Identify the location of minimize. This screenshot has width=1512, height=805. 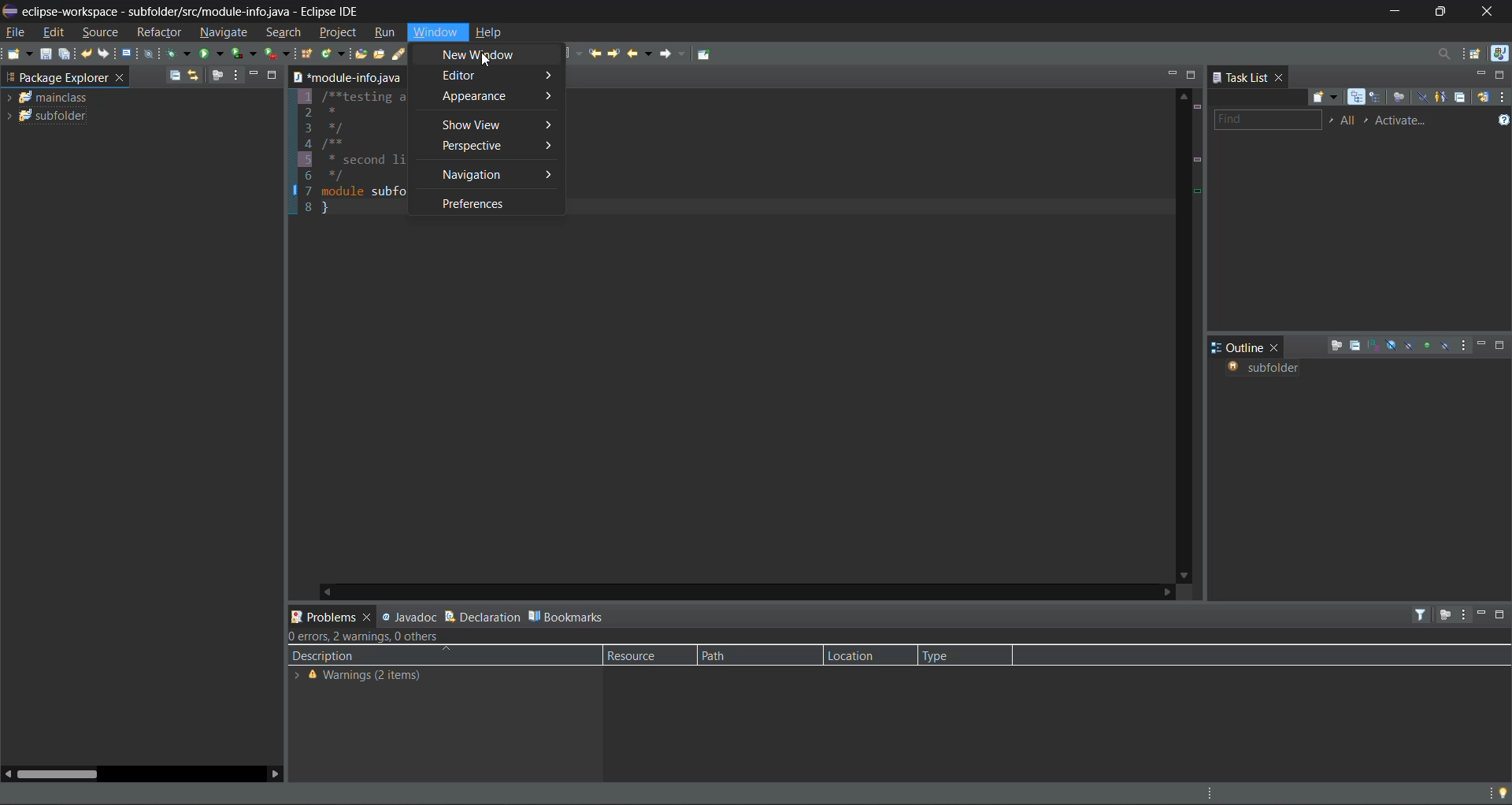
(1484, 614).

--

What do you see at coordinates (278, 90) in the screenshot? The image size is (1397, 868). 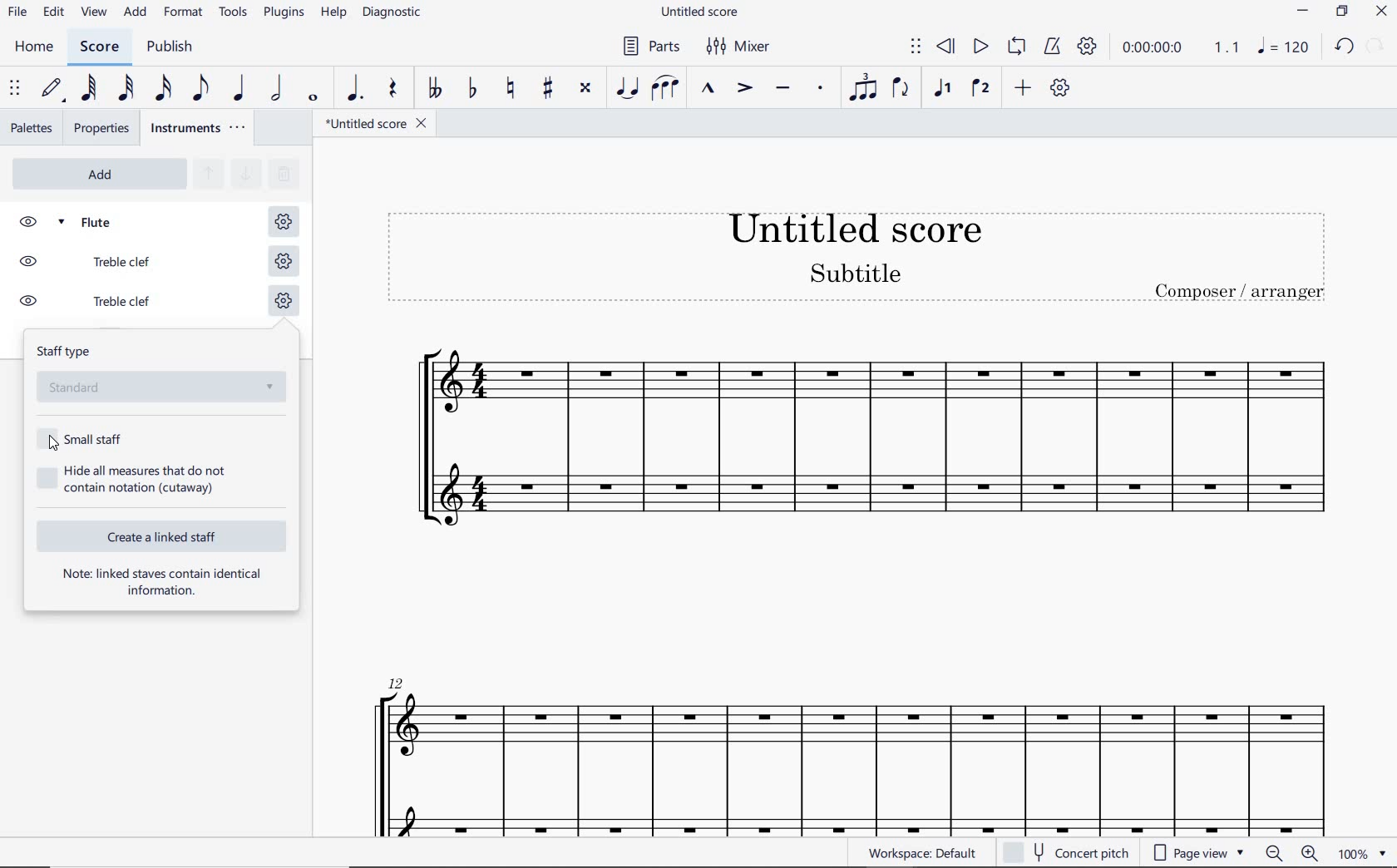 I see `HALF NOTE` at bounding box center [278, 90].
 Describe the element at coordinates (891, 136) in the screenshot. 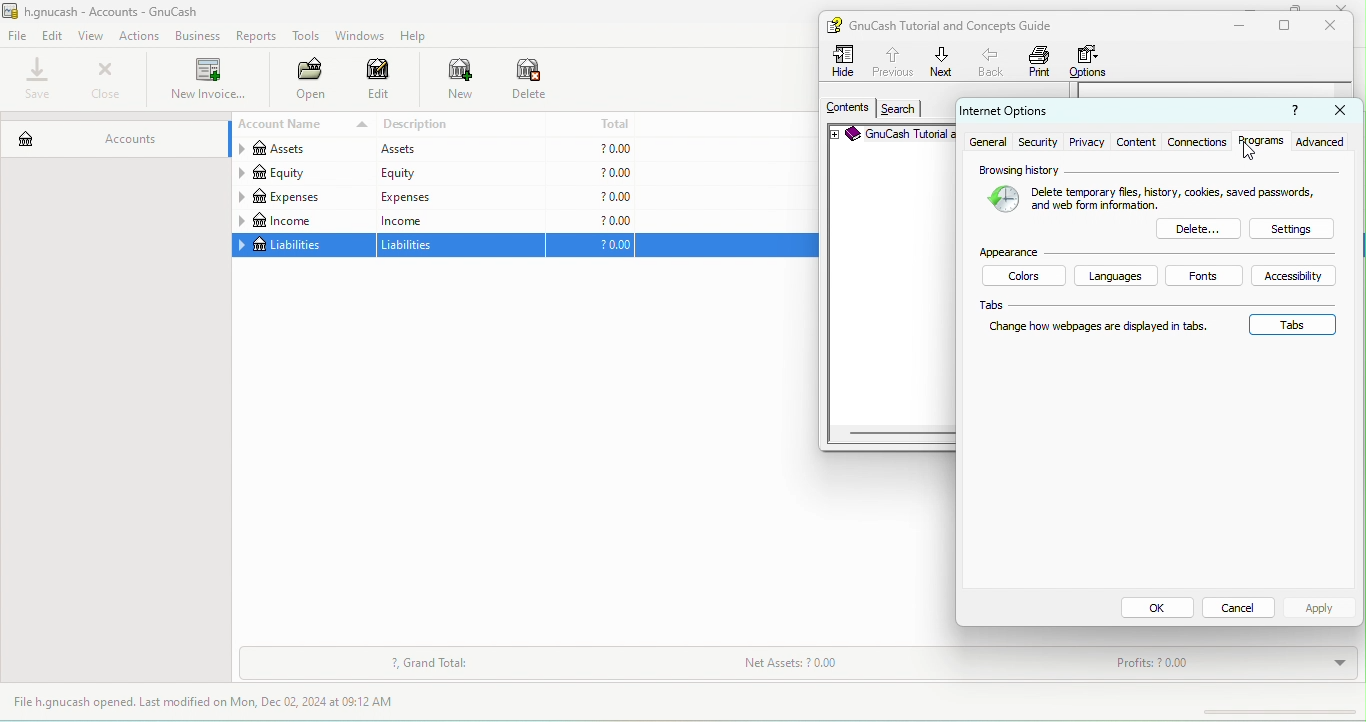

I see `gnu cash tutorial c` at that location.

> THE PROBLEM: Could you reproduce the stretch of lines from the one containing "Identify the location" through the one containing "(1484, 614).", keeping the requests unchanged, and scale every coordinate in the answers by 1.8, rounding to whole numbers with halves rounded up? Leave the pictures out of your reply.

> RESULT FOR THIS EXERCISE:
Identify the location of minimize. This screenshot has width=1512, height=805. 
(2671, 1105).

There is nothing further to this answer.